------ Excerpt
Dionysodorus of Caunus (c. 250 BC – c. 190 BC) was an ancient Greek mathematician.

There is certainly more than one mathematician called Dionysodorus and this does make it a little difficult in deciding exactly what was studied by each. Strabo, the Greek geographer and historian (about 64 BC - about 24 AD), describes a mathematician named Dionysodorus who was born in Amisene, Pontus in northeastern Anatolia on the Black Sea.

The Dionysodorus we are interested in here is the mathematician Dionysodorus who Eutocius states solved the problem of the cubic equation using the intersection of a parabola and a hyperbola. This was related to a problem of Archimedes given in On the Sphere and Cylinder. It was thought until early this century that the Dionysodorus who Eutocius refers to was Dionysodorus of Amisene described by Strabo.
------------
------ Data lines
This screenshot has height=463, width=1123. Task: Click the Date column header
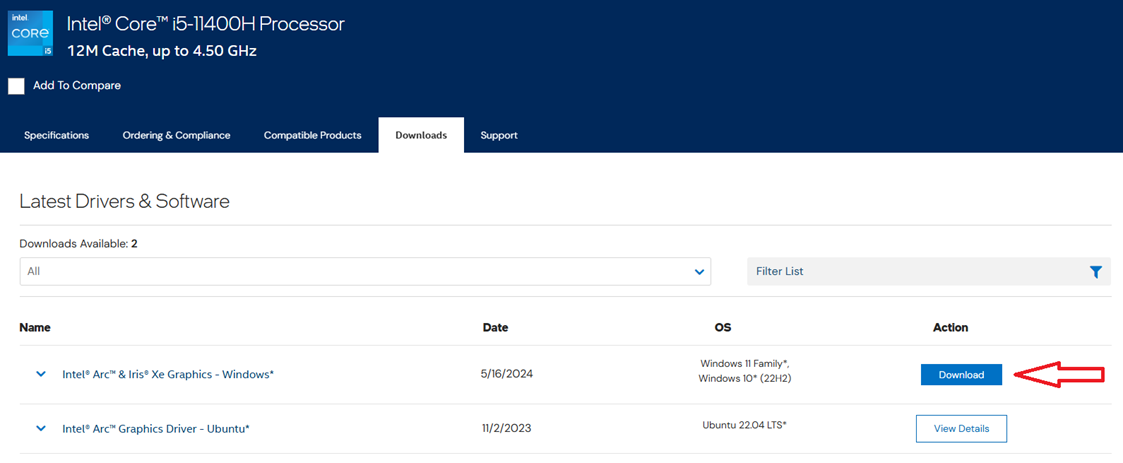tap(495, 327)
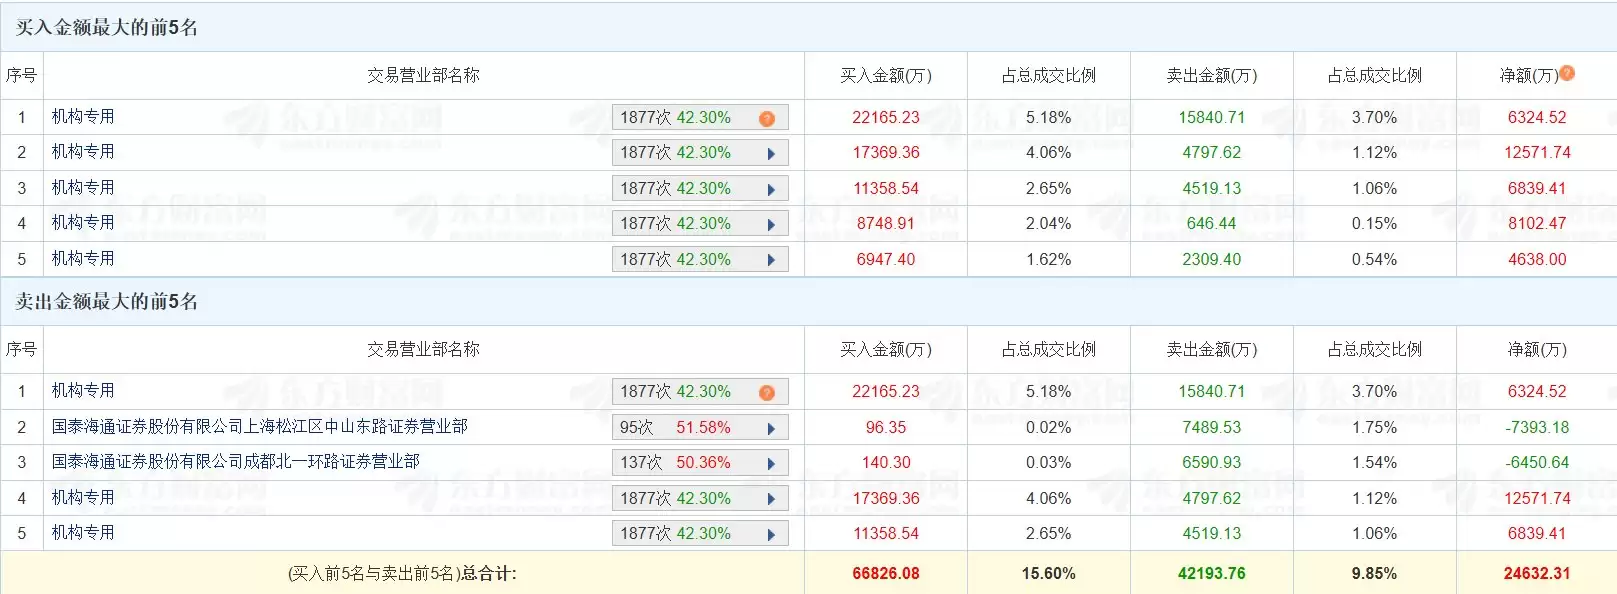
------------
# What you will do
a) From the text on Dionysodorus of Caunus, reproduce the passage starting at "The Dionysodorus we" and ending at "described by Strabo.".
b) Condense the paragraph of the Dionysodorus text that begins "The Dionysodorus we are interested in here" into two shorter sentences that keep its main facts.

# Answer set
a)
The Dionysodorus we are interested in here is the mathematician Dionysodorus who Eutocius states solved the problem of the cubic equation using the intersection of a parabola and a hyperbola. This was related to a problem of Archimedes given in On the Sphere and Cylinder. It was thought until early this century that the Dionysodorus who Eutocius refers to was Dionysodorus of Amisene described by Strabo.

b) Eutocius says this Dionysodorus solved the problem of the cubic equation by intersecting a parabola and a hyperbola, a problem related to one of Archimedes in On the Sphere and Cylinder. Until early this century, he was thought to be the Dionysodorus of Amisene described by Strabo.